WebRA Certificate Lifecycle Operations

The Horizon Client can perform post-validated lifecycle operations using the WebRA protocol. This includes certificate enrollment, renewal and revocation.

WebRA operations validation

Like SCEP and EST, WebRA operations requires the intervention of a third party to validate the request. Unlike SCEP and EST though, it is a post-validation protocol, meaning that no challenge is produced before the operation, instead a request is created and sent to the WebRA server, which will need to be validated or cancelled by an operator with the appropriate rights on the web app.

This means the Horizon Client performs enrollment and renewal operations in two steps:

  1. Create the request

  2. Once the request is validated, retrieve the certificate

Depending on the time it takes for the request to be validated, the Horizon Client can be configured to either enter a blocking loop and wait for the request to be validated, or merely create the request and exit.

RECORD EXCERPTS:

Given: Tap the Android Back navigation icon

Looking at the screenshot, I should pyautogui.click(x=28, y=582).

...

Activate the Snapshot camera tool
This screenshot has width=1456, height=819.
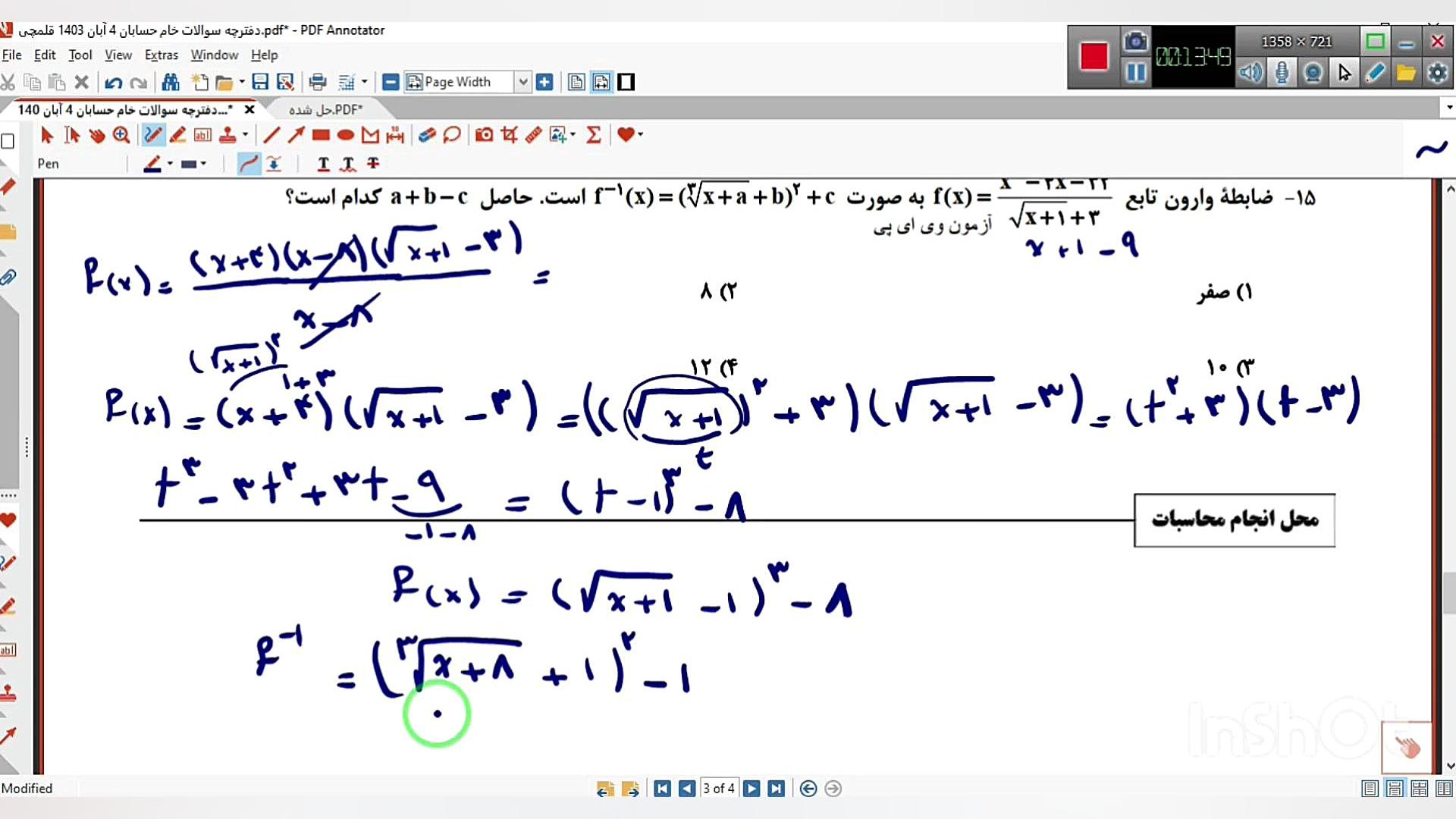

WHAT YOU SHOULD DO: In the text on WebRA certificate lifecycle operations, who must validate or cancel a request sent to the WebRA server?

RESPONSE TO THIS TASK: An operator with the appropriate rights on the web app.